Modulation of GTPase activity of G proteins by fluid shear stress and phospholipid composition

Abstract

Mechanical forces arising from strain, pressure, and fluid shear stress are sensed by cells through an unidentified mechanoreceptor(s) coupled to intracellular signaling pathways. In vascular endothelial cells, fluid shear stress is transduced via pathway(s) involving heterotrimeric guanine nucleotide-binding proteins (G proteins) by molecular mechanisms that are unknown. In the present study, we investigated the activation of purified G proteins reconstituted into phospholipid vesicles. Vesicles containing G proteins were loaded with [gamma-32P]GTP and subjected to physiological levels of fluid shear stress in a cone-and-plate viscometer. Steady-state GTP hydrolysis was measured as an index of G protein function. Shear stress (0-30 dynes/cm2) activated G proteins in dose-dependent manner (0.48-4.6 pmol/min per microg of protein). Liposomes containing lysophosphatidylcholine (30 mol %) or treated with benzyl alcohol (40 mM), conditions that increase bilayer fluidity, exhibited 3- to 5-fold enhancement of basal GTPase activity.
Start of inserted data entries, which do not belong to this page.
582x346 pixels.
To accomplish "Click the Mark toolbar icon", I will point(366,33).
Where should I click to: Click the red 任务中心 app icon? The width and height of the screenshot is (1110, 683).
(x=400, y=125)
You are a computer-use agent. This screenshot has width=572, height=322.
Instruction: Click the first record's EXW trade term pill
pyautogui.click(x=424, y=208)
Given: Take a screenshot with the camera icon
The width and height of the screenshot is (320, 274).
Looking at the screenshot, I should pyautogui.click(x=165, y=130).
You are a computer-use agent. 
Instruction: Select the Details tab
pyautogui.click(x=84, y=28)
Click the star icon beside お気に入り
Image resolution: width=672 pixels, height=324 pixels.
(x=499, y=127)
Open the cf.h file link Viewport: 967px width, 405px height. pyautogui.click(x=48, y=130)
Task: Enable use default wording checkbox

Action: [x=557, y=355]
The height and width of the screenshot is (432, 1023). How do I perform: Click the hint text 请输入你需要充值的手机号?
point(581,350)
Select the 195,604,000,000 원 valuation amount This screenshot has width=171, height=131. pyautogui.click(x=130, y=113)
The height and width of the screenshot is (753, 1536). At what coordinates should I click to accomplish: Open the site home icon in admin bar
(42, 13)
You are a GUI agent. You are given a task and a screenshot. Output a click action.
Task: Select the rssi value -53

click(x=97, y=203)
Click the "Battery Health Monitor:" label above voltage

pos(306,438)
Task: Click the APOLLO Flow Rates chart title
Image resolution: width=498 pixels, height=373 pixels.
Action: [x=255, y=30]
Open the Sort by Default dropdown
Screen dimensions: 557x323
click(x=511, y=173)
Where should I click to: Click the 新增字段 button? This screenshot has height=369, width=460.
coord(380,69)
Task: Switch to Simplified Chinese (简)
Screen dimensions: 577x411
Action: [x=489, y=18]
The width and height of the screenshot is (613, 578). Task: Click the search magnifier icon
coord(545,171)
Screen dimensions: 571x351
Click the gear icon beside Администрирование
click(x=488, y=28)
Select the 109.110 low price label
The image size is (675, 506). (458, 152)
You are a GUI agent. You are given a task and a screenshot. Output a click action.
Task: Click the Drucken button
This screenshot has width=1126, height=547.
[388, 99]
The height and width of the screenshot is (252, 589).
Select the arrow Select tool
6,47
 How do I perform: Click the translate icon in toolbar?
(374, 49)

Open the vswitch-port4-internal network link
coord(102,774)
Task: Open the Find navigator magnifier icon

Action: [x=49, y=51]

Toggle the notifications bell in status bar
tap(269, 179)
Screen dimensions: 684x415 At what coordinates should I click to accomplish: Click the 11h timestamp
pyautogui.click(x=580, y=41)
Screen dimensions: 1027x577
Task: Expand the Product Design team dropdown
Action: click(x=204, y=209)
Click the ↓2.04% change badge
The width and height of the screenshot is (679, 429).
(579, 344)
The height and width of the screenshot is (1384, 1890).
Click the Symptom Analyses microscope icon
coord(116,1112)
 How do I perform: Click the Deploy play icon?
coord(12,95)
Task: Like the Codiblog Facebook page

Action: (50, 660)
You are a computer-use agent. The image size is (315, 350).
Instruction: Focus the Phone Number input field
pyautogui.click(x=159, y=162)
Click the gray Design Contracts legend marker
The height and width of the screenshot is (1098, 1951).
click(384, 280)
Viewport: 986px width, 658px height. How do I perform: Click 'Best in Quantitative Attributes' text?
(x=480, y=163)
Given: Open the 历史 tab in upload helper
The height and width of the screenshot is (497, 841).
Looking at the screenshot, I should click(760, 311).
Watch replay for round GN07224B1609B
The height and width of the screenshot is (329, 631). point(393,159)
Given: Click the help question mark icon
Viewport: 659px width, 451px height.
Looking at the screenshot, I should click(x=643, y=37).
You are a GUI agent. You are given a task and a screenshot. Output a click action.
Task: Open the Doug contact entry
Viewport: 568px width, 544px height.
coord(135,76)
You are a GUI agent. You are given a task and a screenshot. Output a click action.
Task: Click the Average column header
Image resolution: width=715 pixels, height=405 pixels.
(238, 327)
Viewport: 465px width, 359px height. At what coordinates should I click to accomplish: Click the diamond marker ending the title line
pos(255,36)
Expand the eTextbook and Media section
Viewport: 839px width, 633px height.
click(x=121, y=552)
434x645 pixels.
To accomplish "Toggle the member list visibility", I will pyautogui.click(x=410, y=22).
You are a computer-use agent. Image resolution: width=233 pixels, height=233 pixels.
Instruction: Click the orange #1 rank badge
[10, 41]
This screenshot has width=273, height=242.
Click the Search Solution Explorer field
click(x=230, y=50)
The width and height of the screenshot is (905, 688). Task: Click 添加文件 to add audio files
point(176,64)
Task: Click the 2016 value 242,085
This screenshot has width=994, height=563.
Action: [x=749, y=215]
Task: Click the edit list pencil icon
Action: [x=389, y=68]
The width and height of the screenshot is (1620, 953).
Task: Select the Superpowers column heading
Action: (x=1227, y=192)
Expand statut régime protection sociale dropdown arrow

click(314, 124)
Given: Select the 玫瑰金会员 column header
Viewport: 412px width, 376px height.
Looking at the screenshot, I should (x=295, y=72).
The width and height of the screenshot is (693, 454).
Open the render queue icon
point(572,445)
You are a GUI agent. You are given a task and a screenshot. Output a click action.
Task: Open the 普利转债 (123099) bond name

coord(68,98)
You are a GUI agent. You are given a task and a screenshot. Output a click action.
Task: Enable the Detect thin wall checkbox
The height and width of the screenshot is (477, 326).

Conversely, incorporation of cholesterol (24 mol %) into liposomes reduced the activation of G proteins by shear. These results demonstrate the ability of the phospholipid bilayer to mediate the shear stress-induced activation of membrane-bound G proteins in the absence of protein receptors and that bilayer physical properties modulate this response.

Figure 1

Shear stress-stimulated GTPase activity of reconstituted G proteins. (A) G protein reconstituted liposomes loaded with [γ-³²P]GTP were passed through Sephadex G-50 to remove external GTP. GTPase was stimulated when vesicles were subjected to shear stress (0–30 dynes/cm²) in a cone-and-plate viscometer (37°C, 1 min). This activity was attenuated by incorporation of cholesterol (24 mol %). (Inset) Mastoparan (900 μM) incubated with liposomes for 1 min (37°C) stimulated GTPase activity. (B) Affinity-purified G_αq and G_αi3, reconstituted into liposomes along with their respective βγ subunits (immunoblots for α and β are shown in Inset) were stimulated by shear stress. The values presented here are a mean ± SD of three measurements.

Figure 2

Effect of membrane fluidity modulators on G protein GTPase activity. The histogram shows basal GTPase activity (37°C, 1 min) of G proteins reconstituted with control (PE/PS; 6:4, mol/mol), cholesterol (PE/PS/cholesterol; 4.5:3:2.5, mol/mol), and LPC (PE/PS/LPC; 4.2:2.8:3, mol/mol). Benzyl alcohol was added to control liposomes (PE/PS, 6:4). The values presented here are mean ± SD of three measurements.

Figure 3

Brief proteolytic digestion of peripheral G proteins did not affect shear stress-stimulated GTPase activity in reconstituted G proteins. Proteolytic digestion was assessed by GTP[γ-S] binding efficiency (Inset). Integrity of inner leaflet G proteins in trypsinized vesicles was monitored by disrupting with Triton X-100, to make G proteins available for GTP[γ-S] binding.

Figure 4

Schematic representation of protein receptor-independent activation of G proteins by fluid shear stress. Increase in the rotational and translational mobility in the lipid bilayer and the accompanying decrease in microviscosity activate membrane-bound G proteins by facilitating exchange of GDP for GTP. The intrinsic GTPase activity of the α subunit hydrolyzes GTP to GDP, releasing inorganic phosphate (P_i), and α-GDP recombines with βγ, ending the activation cycle.